▶ [Compito breve A] Nel brano sui docenti universitari, per quale motivo Giuseppe deve farsi carico dell'insegnamento di una o due materie?
▶ [Compito breve B] Prolunga il brano sui docenti universitari costretti a insegnare, riprendendo subito dopo la sua ultima frase.

▶ [Brano da leggere]
★ ★ ★ ★
Noi siamo riusciti a raccogliere qualche testimonianza, ovviamente anonima. E la storia è sempre la stessa. Giuseppe (nome, ma soltanto quello, di fantasia) da anni è “costretto” a sobbarcarsi l’insegnamento di una o addirittura due materie all’università perché gli atenei italiani non hanno sufficienti professori ordinari e associati per coprire l’intero ventaglio degli insegnamenti che impartiscono. “Per preparare le lezioni e garantire un servizio all’altezza della situazione sono costretto a trascurare la ricerca scientifica per cui l’università mi ha assunto”, spiega. Ma quando poi c’è in ballo l’abilitazione scientifica nazionale la maggior parte dei candidati viene bocciata in malo modo.
★ ★ ★ ★
▶ [Estratto del materiale]

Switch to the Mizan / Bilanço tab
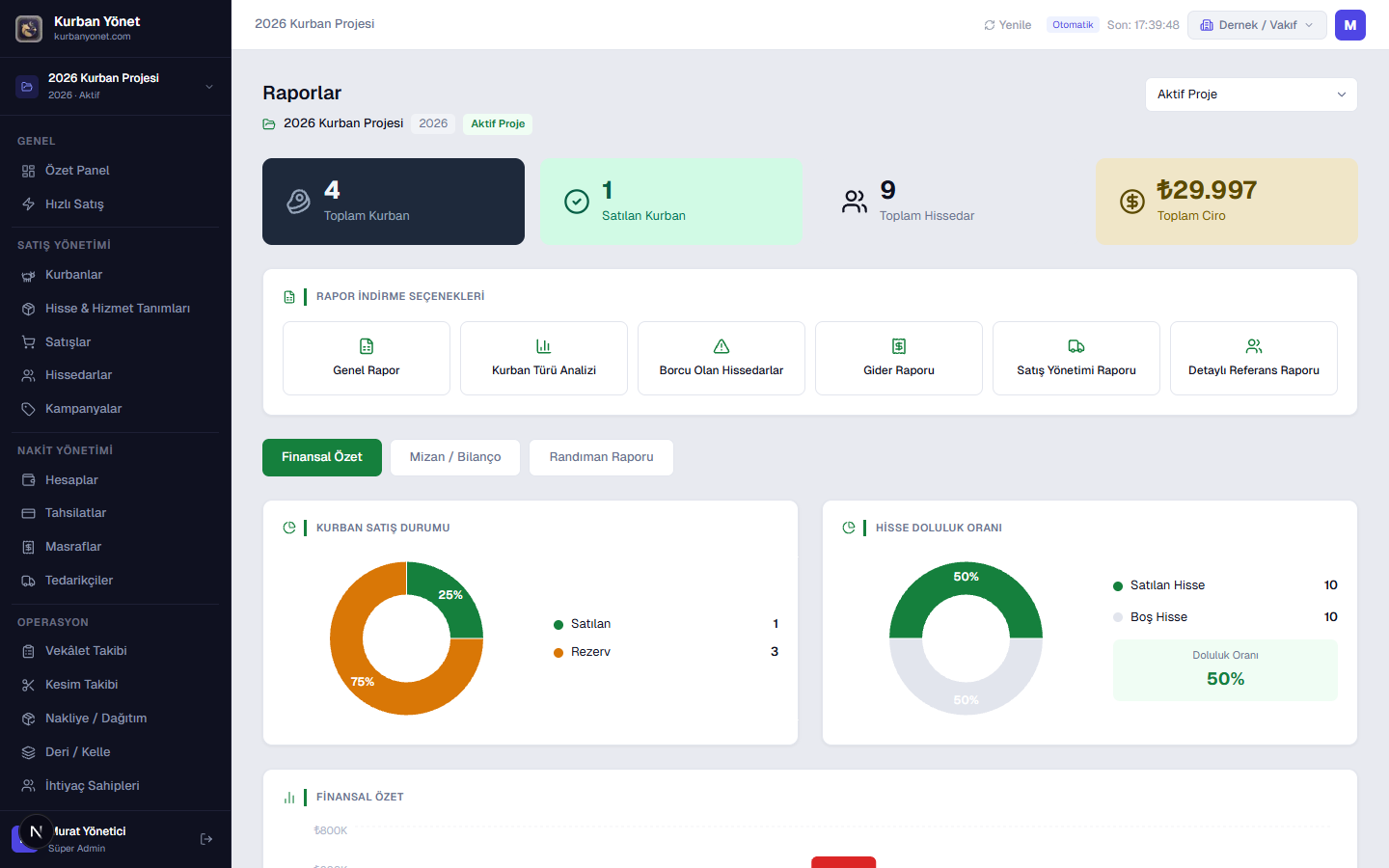Screen dimensions: 1389x868 pos(455,457)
★ ★ ★ ★
▶ [Risposta A] Gli atenei italiani non hanno abbastanza professori ordinari e associati per coprire tutti gli insegnamenti che impartiscono.

▶ [Risposta B]
“Con le mie pubblicazioni non sono riuscito a rientrare nelle mediane fissate dal ministero”, aggiunge. Giuseppe e tanti altri non sono abbastanza bravi nella ricerca scientifica da essere promossi e vengono “trombati” nella selezione per l’Abilitazione scientifica nazionale, ma vengono mantenuti ad insegnare ugualmente le materie che hanno sempre garantito ai propri atenei, anche senza quell’abilitazione che certifica le competenze proprio per professore associato, la figura preposta all’insegnamento. Ma com’è possibile? Non sono in grado di insegnare, quindi? E allora perché continuano a farlo?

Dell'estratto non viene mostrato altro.